Carlos Navarro Antolín | 17 de junio de 2014 a las 5:00

El delegado de Seguridad y Movilidad del Ayuntamiento de Sevilla, Juan Bueno, presenta la nueva propuesta de aparcamiento regulado por zona azul para la ciudad.
Al delegado de Seguridad y Movilidad del Ayuntamiento, Juan Bueno, se le ha puesto toda la cara de señor que exclama compungido: “Lamento tener que defender lo obvio”. Porque obvio es, o debería serlo, que el agente de cualquier cuerpo de seguridad del Estado salude y trate con educación a un ciudadano, no emplee horas de servicio en hablar por el teléfono móvil, se identifique cuando así se le requiera y presente un aspecto en líneas generales aseado, por referir exclusivamente aquellos requisitos que se prestan aparentemente a menor discusión, que ya se sabe que corren malos tiempos para la lírica y para el ejercicio de la autoridad y de su prima hermana: la disciplina. La lectura del borrador del primer reglamento de la Policía Local de Sevilla es una suerte de tratado de las buenas maneras, de capítulo especial que enfrentaba en paneles al “niño bien educado y el niño mal educado” en la E.G.B., aquellas iniciales que aludían a la primero denostada y ahora añorada Educación General Básica. Algunas de las normas incluidas en el borrador no son más que pautas del civismo más elemental, asumibles por cualquier ciudadano en su vida cotidiana. Cualquier vecino de fuera de Sevilla que lea detenidamente el borrador podría plantearse el grado de degradación al que ha llegado la Policía Local para que sea preciso imponer a los agentes unos modos de conducta elementales. Ahora que el sector del taxi se levanta en armas por las plataformas que organizan viajes compartidos entre particulares para ahorrar costes, conviene recordar una de las opiniones más difundidas por las redes sociales: más le valdría al taxi atender con más amabilidad, sin tanto rodeo y cuidar con más periodicidad el aspecto de los vehículos para justificar así el precio de la tarifa.

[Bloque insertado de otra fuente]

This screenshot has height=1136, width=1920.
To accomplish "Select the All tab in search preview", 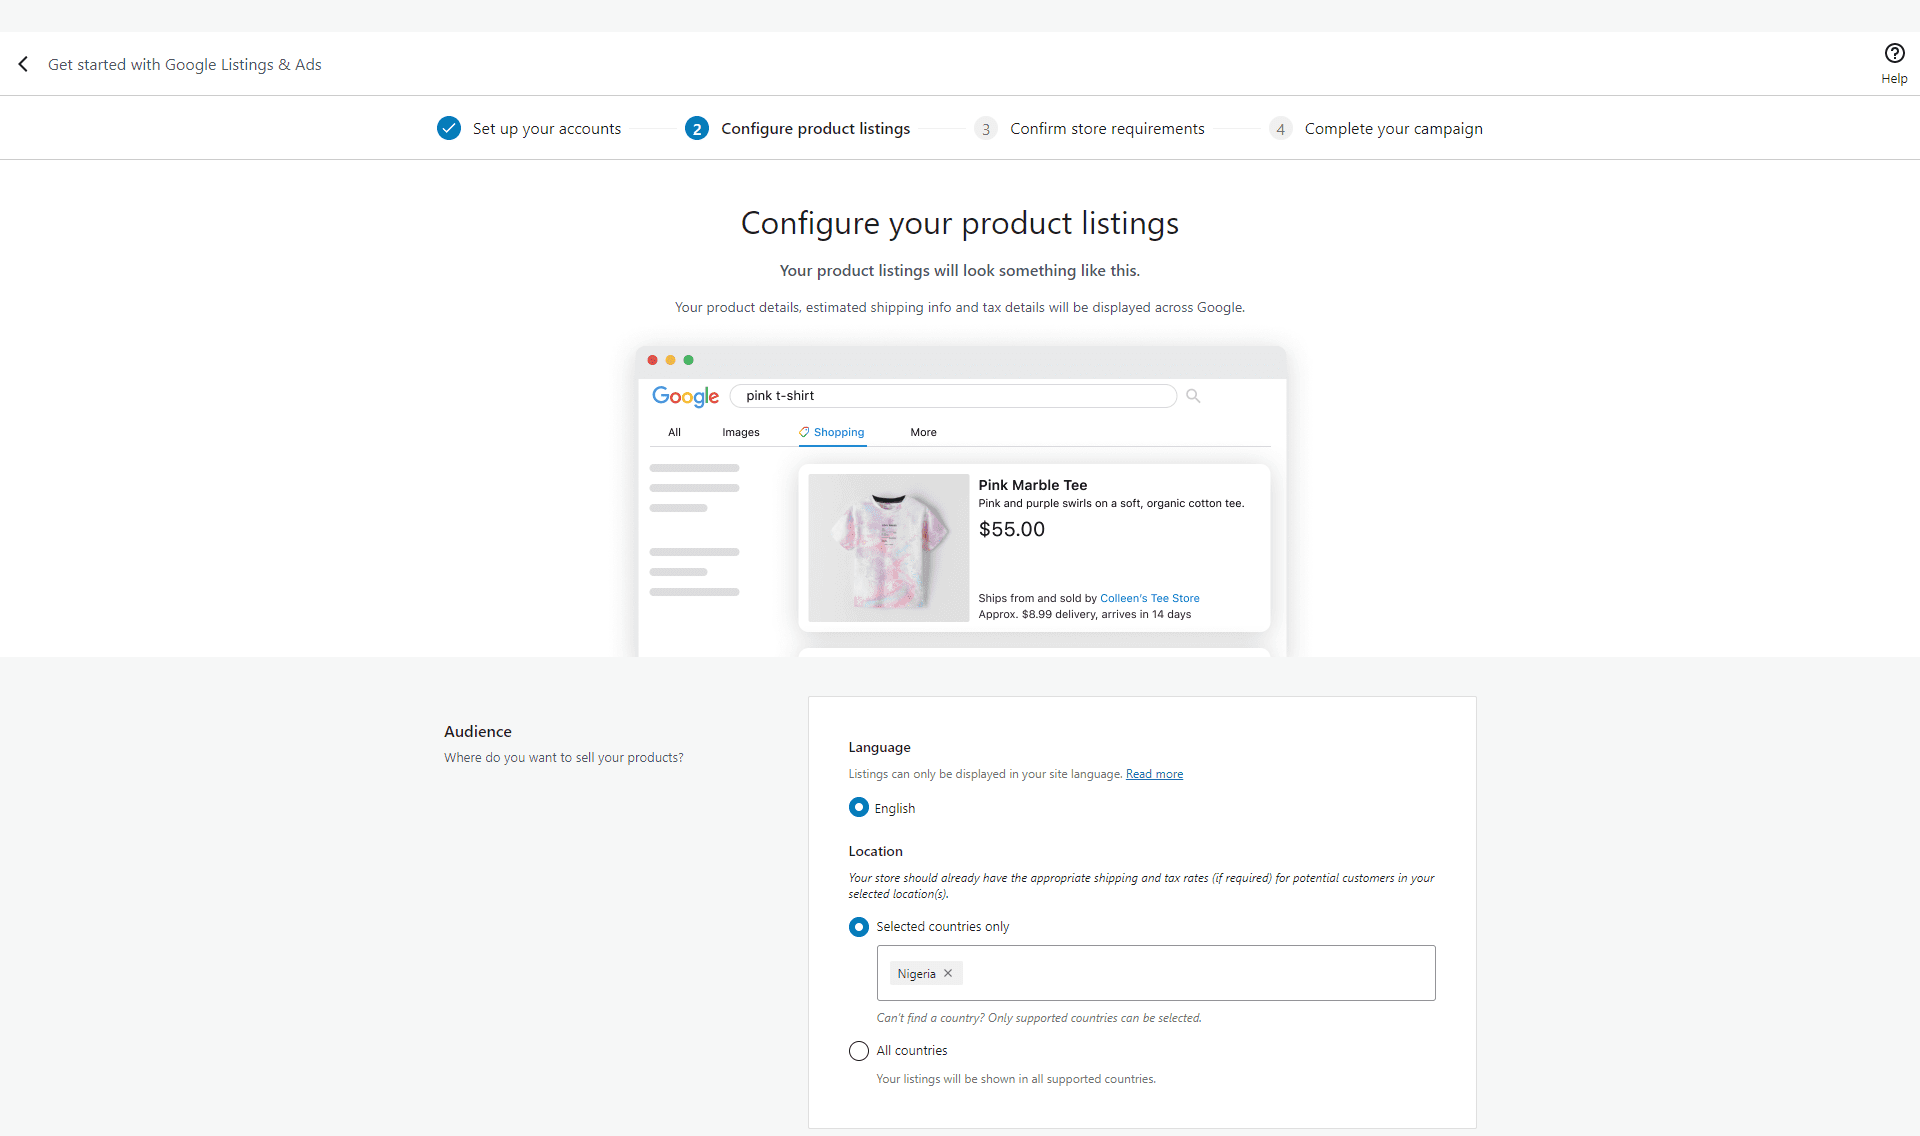I will point(674,432).
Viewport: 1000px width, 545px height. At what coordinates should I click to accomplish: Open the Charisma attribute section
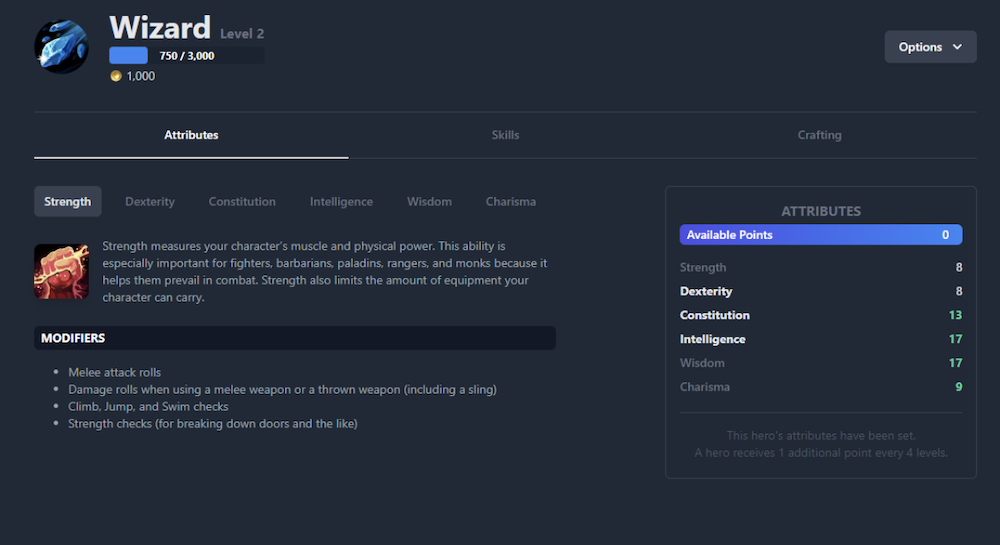coord(511,201)
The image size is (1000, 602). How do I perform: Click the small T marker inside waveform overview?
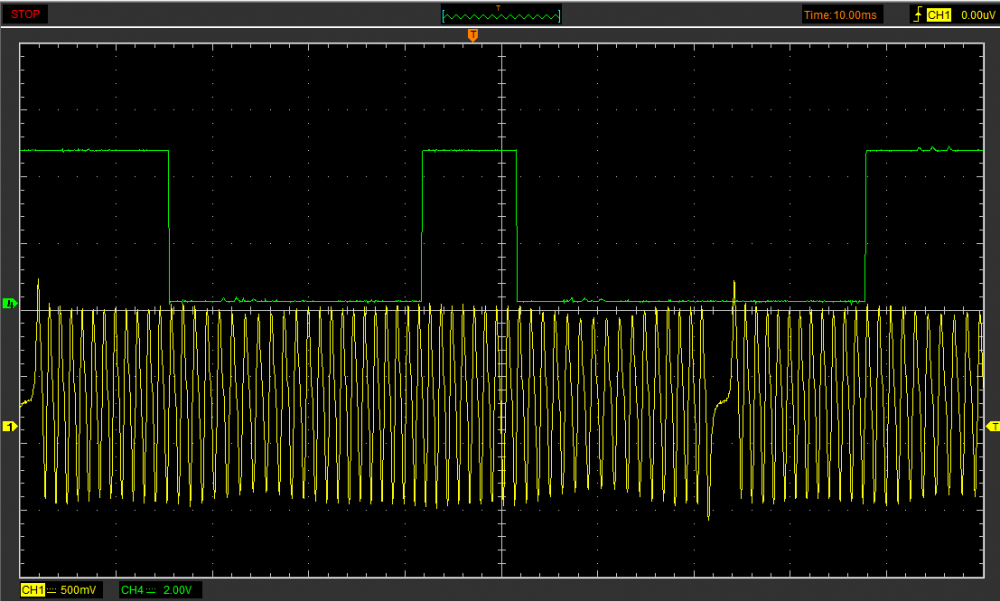[x=499, y=8]
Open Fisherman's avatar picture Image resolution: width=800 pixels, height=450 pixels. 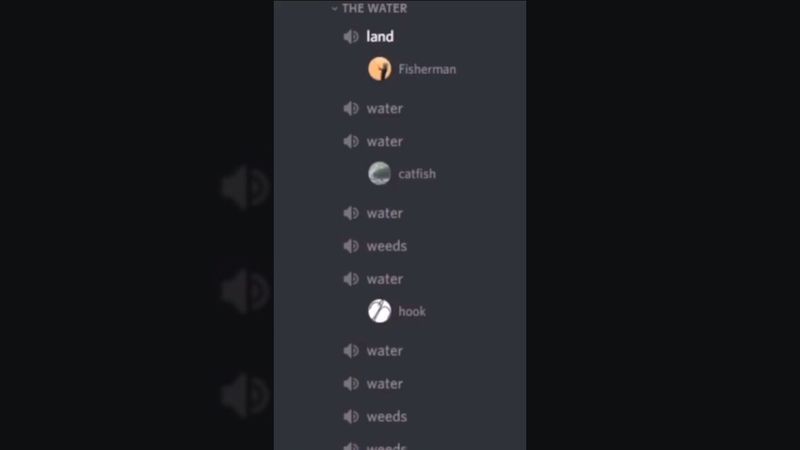[380, 69]
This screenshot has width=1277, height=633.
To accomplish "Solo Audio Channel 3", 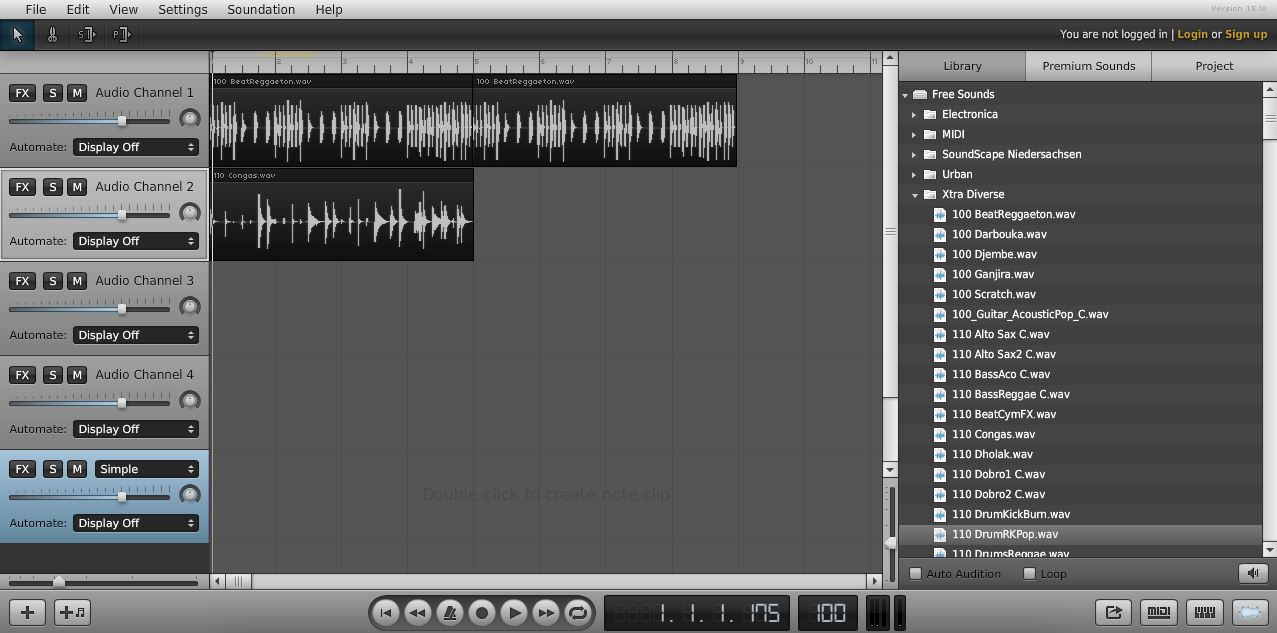I will pyautogui.click(x=53, y=281).
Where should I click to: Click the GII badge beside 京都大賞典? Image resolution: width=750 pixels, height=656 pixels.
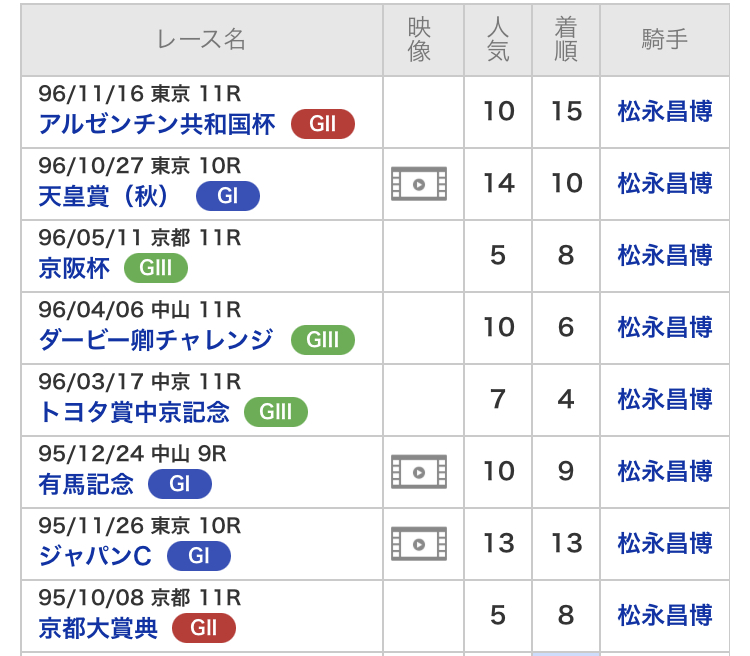(x=204, y=628)

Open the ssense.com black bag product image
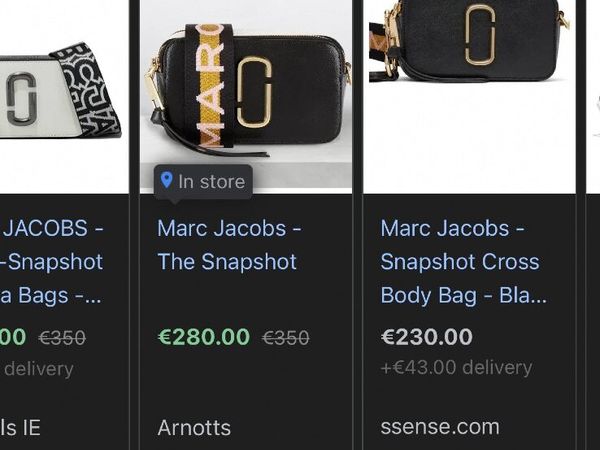[469, 96]
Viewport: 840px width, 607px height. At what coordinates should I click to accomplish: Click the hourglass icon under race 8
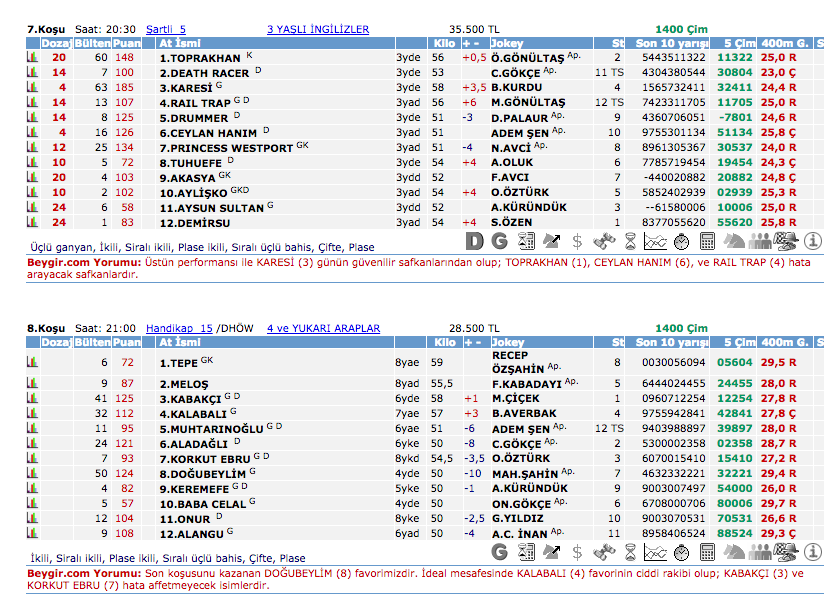629,551
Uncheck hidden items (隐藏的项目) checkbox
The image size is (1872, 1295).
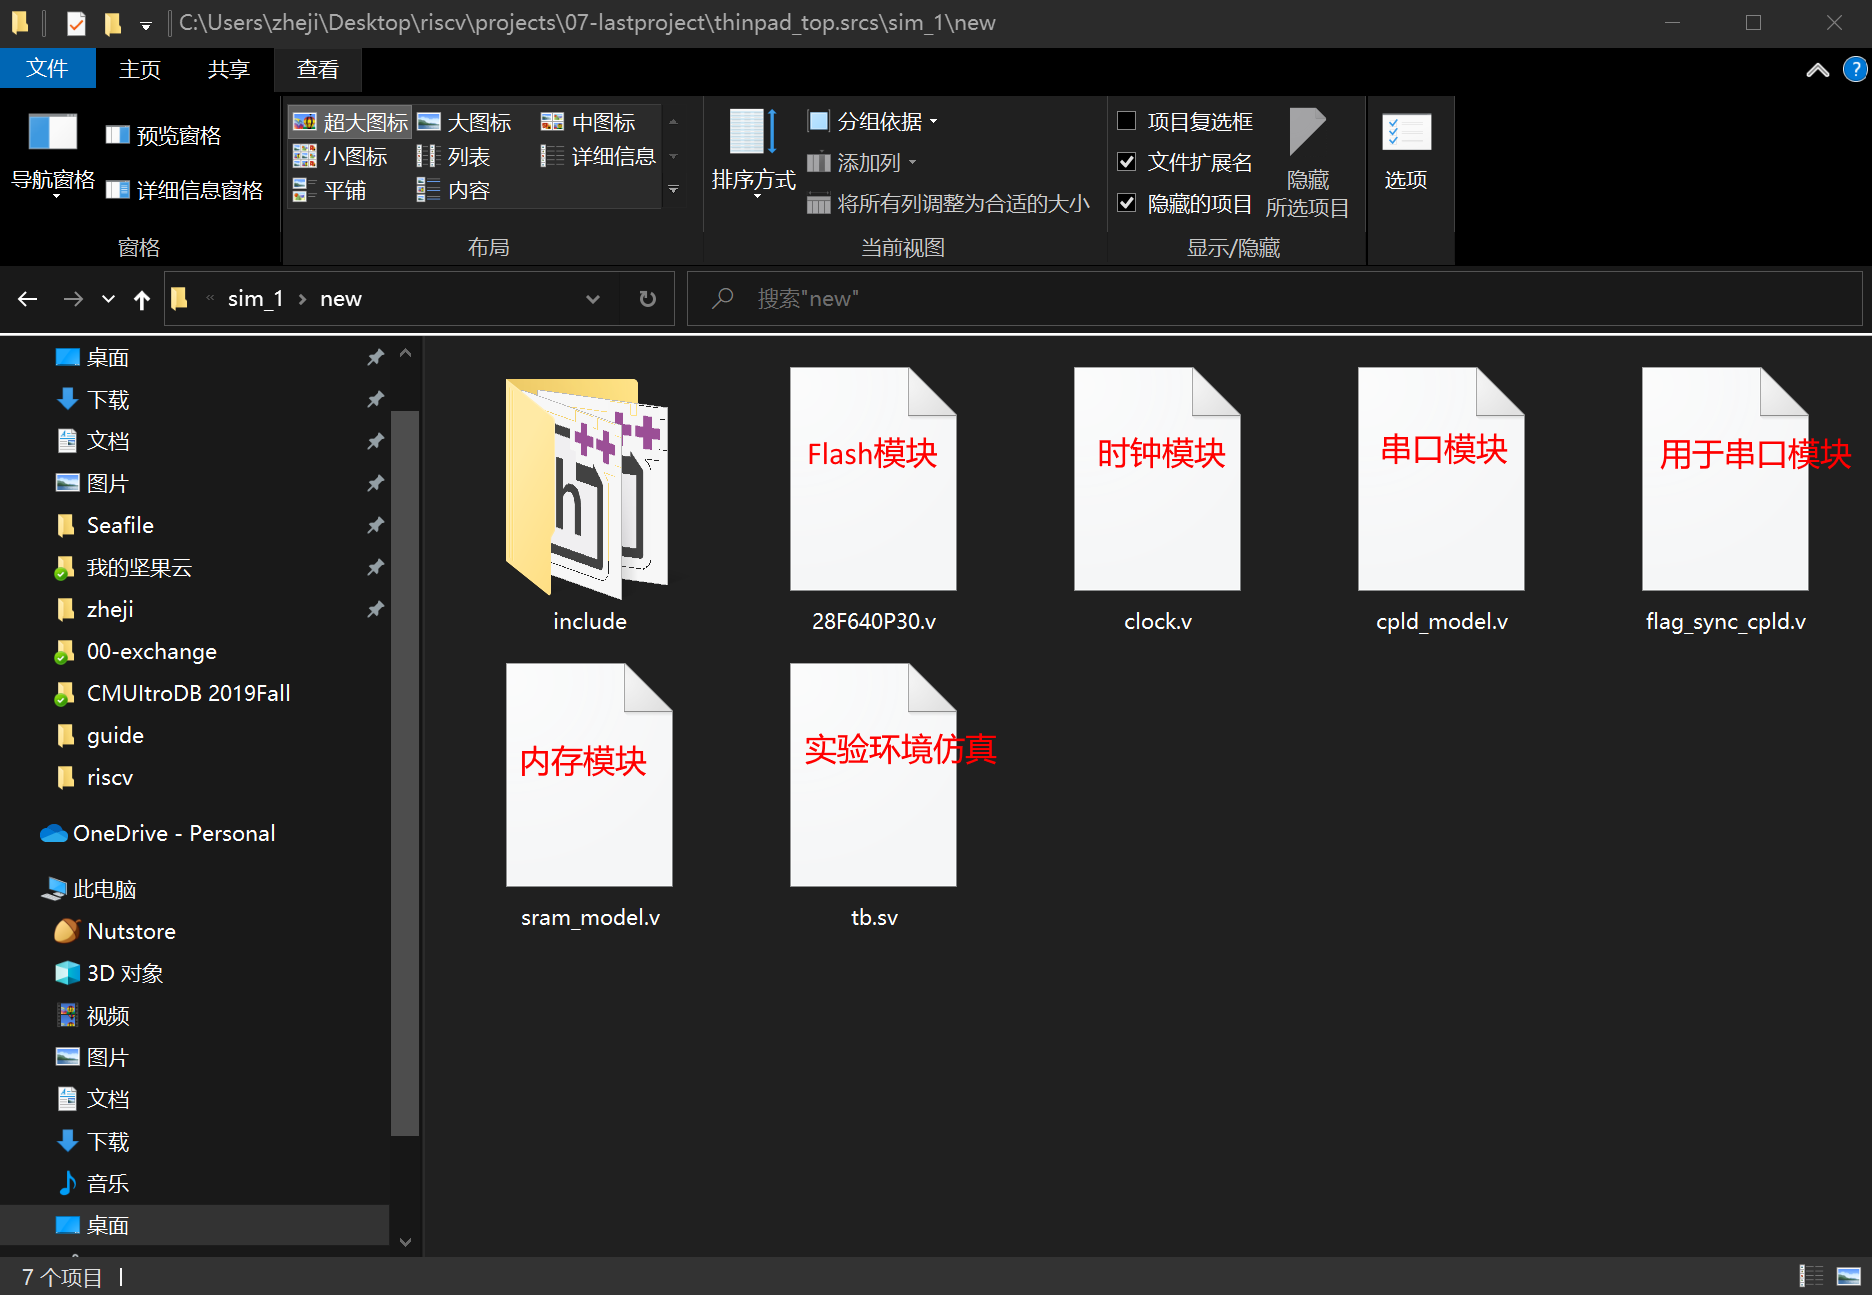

El gobierno local del PP, quizás para ir preparando el terreno de la negociación complicada que ahora arranca, accedió hace unos meses a organizar una campaña de mejora de la imagen de la Policía Local de Sevilla. Más le valdría a algunos agentes aplicarse una analogía de la solución planteada para el taxi: atender con amabilidad a los ciudadanos, sin chulerías, ni prepotencia, ni desdén; sin el postureo de un sheriff del asfalto. No hay otra campaña mejor que la de la labor realizada con diligencia y buena fe. El márketing jamás puede sustituir el trabajo bien hecho, ni es posible la reeducación por reglamento. Y el borrador del reglamento policial recuerda la reflexión de Romanones (que rima con galones) que suscitó aquel cartel ya comentado a la salida de un salón de celebraciones en la provincia de Huelva: “Prohibido armar escándalo a la salida”. Y alguien exclamó: “Dios, qué tropa…” Por las prohibiciones se conoce a la sociedad de un momento. Y hay sociedades a las que se les recuerda lo obvio: “Prohibido orinar fuera de la taza”.